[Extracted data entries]
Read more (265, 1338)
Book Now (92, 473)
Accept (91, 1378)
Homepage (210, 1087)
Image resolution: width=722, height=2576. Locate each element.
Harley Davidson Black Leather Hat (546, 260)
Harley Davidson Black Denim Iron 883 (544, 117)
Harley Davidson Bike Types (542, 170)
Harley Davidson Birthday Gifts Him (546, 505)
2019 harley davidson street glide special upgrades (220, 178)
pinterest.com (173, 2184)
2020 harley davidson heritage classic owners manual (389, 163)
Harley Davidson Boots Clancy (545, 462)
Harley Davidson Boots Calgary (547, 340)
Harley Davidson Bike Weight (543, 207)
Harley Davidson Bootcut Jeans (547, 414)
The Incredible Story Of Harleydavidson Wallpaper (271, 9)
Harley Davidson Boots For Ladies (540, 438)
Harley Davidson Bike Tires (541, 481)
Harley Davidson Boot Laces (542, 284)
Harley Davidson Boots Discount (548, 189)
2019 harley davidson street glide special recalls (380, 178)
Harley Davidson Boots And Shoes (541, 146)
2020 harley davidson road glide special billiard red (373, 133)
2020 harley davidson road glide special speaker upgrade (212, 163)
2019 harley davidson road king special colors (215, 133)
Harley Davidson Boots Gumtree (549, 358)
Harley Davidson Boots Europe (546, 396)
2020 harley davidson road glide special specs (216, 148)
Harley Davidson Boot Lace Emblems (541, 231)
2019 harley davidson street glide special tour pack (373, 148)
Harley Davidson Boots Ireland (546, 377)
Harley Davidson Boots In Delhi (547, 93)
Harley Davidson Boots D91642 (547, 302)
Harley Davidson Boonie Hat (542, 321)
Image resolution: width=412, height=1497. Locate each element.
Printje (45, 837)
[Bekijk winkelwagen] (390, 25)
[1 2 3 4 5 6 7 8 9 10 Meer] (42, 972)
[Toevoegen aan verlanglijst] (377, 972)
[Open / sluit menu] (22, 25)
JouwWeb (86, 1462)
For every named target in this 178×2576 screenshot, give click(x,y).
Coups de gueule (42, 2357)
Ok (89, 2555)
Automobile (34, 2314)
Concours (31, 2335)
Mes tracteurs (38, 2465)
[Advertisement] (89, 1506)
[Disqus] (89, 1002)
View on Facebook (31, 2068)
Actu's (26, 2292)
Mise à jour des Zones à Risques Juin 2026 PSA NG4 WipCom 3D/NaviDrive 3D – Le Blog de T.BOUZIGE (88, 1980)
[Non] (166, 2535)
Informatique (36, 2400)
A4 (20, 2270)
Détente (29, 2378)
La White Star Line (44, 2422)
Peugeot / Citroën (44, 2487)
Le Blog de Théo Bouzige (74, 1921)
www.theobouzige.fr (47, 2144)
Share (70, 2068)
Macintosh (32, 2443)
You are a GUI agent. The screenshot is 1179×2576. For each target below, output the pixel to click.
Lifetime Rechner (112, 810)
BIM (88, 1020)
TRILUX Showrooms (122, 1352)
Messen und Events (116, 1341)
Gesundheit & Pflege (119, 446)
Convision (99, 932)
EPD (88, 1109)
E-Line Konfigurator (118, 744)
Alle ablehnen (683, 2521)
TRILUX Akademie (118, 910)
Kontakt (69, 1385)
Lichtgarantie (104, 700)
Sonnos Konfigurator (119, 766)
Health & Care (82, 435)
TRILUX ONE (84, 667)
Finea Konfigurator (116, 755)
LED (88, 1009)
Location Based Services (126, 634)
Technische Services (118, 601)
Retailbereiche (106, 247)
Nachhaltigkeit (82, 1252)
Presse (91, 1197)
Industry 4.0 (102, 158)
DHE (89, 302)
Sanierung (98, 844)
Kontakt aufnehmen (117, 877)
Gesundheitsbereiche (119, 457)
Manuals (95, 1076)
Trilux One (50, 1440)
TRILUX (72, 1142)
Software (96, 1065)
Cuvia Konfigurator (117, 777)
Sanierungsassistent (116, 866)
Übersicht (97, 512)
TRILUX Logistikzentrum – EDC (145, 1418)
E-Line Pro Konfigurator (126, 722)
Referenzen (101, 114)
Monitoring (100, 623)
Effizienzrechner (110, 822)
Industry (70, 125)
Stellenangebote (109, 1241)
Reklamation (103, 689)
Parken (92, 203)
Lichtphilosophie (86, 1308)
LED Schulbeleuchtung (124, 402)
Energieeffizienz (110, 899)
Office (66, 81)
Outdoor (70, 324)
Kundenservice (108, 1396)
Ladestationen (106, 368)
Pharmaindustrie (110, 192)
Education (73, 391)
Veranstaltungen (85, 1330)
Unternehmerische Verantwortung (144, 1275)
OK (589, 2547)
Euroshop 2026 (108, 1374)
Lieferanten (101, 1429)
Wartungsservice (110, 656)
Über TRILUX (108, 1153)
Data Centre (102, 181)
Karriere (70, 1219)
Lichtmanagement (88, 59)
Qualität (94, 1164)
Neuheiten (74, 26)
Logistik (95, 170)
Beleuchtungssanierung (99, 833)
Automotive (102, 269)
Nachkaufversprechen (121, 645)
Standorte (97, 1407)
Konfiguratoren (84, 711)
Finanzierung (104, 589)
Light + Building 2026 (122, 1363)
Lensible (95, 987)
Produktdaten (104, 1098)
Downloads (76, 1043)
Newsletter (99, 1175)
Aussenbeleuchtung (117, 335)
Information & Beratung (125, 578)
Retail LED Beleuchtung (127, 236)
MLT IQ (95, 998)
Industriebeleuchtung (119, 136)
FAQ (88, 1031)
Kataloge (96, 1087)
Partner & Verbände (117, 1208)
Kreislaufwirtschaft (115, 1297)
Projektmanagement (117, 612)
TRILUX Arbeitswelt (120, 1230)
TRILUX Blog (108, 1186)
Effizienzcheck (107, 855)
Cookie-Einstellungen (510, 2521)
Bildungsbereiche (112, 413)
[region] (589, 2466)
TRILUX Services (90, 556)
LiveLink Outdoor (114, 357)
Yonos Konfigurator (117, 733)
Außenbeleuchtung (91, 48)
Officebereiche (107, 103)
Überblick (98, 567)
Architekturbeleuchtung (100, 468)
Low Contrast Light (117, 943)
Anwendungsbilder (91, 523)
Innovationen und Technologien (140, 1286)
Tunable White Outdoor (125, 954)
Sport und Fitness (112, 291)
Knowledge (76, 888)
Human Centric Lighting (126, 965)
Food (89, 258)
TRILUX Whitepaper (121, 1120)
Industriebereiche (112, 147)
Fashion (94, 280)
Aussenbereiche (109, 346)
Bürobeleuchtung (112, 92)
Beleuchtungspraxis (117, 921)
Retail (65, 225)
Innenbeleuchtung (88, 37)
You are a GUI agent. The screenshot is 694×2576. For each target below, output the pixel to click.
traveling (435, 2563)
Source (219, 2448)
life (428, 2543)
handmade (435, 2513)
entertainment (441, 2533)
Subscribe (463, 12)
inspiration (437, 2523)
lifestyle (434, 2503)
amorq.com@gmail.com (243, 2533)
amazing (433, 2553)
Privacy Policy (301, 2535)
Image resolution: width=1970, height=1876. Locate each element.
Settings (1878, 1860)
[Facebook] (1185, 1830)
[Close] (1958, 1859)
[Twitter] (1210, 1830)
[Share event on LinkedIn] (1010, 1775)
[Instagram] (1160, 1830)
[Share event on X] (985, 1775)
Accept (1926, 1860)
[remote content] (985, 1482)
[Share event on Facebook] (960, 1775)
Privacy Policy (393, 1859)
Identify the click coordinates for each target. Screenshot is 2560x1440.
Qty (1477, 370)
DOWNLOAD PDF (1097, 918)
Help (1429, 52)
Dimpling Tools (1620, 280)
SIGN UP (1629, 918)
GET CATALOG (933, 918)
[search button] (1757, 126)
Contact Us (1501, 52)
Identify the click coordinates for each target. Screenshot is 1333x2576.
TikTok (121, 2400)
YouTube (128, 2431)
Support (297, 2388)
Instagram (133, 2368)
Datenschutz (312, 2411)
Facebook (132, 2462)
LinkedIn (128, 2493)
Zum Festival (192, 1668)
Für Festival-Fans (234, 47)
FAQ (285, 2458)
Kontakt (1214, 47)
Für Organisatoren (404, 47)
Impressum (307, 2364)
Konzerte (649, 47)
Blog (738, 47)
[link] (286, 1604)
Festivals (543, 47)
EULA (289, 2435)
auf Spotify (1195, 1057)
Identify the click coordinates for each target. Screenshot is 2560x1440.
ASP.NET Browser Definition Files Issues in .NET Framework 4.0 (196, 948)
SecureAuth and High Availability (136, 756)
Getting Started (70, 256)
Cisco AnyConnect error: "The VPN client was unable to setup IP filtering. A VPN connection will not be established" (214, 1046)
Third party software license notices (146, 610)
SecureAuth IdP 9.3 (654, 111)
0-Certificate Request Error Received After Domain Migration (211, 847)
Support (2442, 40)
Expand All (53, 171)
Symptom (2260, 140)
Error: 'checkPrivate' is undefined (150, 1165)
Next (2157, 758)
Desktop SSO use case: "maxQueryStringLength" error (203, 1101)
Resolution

■ **Problem**: Find every line in the records that has the word "Black". Copy those lines.

■ **Solution**:
Harley Davidson Black Leather Hat (546, 260)
Harley Davidson Black Denim Iron 883 (544, 117)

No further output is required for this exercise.